You really need to be careful of what you have in your boat when you are close to that boundary.


----------



## surfmom (Nov 3, 2012)

glenn3564 said:


> I may be wrong on this but what I would do is check the DNR website for the boundary lines of what is considered "fresh water" and "salt water". I think at North Myrtle Beach
> the boundary line is at the swing bridge but I am not sure. I have no idea of where the boundary line would be on the south end unless it is at Winyah Bay in Georgetown.
> You really need to be careful of what you have in your boat when you are close to that boundary.
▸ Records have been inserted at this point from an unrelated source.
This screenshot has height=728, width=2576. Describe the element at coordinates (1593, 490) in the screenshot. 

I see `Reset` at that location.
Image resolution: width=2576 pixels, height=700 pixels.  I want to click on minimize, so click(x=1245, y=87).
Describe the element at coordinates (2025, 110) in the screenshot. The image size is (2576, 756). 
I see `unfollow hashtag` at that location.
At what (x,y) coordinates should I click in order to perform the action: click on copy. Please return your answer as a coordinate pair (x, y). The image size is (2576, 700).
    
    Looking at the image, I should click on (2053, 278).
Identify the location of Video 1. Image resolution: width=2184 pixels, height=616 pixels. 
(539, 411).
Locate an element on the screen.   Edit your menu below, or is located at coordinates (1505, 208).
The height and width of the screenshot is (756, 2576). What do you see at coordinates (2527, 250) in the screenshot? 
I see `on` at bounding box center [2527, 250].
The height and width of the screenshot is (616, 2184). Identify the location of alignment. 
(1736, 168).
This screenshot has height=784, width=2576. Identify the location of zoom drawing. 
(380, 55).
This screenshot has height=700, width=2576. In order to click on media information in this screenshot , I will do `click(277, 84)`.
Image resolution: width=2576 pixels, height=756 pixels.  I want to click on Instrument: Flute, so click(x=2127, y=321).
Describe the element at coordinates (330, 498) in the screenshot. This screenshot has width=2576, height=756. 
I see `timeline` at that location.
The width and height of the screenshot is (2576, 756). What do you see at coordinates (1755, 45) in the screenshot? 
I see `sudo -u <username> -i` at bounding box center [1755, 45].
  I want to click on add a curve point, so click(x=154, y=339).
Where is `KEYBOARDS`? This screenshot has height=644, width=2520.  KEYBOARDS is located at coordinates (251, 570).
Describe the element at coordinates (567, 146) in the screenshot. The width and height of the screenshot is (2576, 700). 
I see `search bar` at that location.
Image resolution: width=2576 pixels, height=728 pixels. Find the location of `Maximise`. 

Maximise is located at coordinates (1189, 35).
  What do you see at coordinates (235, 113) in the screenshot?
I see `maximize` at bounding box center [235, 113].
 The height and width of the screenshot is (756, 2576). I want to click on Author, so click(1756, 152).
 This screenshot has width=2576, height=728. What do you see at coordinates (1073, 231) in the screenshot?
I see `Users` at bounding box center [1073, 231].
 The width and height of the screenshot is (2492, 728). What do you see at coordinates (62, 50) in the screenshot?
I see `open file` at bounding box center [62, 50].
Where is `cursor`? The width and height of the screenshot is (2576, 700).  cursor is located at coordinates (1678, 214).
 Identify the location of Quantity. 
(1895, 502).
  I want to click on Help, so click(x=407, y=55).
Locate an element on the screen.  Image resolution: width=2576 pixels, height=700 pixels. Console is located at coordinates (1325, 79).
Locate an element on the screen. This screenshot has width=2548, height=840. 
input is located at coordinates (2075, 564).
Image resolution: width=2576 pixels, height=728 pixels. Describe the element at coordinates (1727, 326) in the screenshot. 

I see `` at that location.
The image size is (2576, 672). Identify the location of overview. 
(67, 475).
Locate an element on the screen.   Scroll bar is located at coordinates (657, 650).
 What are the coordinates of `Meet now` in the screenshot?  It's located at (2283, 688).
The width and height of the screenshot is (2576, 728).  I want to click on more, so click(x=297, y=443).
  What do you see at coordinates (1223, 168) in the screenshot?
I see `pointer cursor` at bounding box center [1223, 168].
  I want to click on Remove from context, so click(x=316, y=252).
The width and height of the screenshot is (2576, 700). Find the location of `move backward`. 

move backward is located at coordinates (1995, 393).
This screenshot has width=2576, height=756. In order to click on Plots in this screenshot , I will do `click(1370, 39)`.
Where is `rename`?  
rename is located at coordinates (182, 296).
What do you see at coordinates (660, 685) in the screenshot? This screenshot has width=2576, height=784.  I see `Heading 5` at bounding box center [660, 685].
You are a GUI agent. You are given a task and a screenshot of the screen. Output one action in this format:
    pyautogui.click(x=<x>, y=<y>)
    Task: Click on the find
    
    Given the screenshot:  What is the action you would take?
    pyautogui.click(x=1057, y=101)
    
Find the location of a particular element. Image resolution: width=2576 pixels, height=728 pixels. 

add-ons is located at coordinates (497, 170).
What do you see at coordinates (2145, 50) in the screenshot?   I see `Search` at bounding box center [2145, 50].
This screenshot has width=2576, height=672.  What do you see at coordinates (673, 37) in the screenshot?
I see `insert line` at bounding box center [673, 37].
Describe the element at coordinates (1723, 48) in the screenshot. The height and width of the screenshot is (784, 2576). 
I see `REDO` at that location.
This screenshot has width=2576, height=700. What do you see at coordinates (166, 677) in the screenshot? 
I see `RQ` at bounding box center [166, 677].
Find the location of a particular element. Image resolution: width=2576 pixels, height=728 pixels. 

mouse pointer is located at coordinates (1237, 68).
thanks I just looked but its still confusing lol,


----------



## fshnjoe (Sep 11, 2008)

surfmom said:


> thanks I just looked but its still confusing lol,


south line on river is route 17 bridge in georgetown
north line is route 9 bridge
between bridges fresh water license req.

By the way I fish the winter months for spot tails northside of rt17 Georgetown bridge, I launch in pawleys island @ hagleys
& run south on the river. in that area you can fish waccamaw, pee dee, blackriver
Hope this helps ya or confussed ya more!! lol


----------



## RjTheMetalhead (Dec 3, 2011)

surfmom said:


> where about on the waterway would salt water species start like drum ? the closest access for us would be by the new marina by hwy 22 and 17


It really depends on how the fish feel lol.
a co worker caught a 22 inch spot tail up the waccamaw near ccu this summer
spot tails and trout can tolerate much lower salinity than most saltwater fish.

Don't fish on boats much so I can't actually help on real starting points


----------



## bluefish1928 (Jun 9, 2007)

Apparently riverine striped bass run through that area in the winter time. From reading, casting bucktails or any other common trout lures for that matter towards bridge pilings can get them.


----------



## cutbait91 (Nov 9, 2009)

ive caught redfish in completely fresh water in Georgetown the can be anywhere! you can catch catfish trout stripers bass among others


----------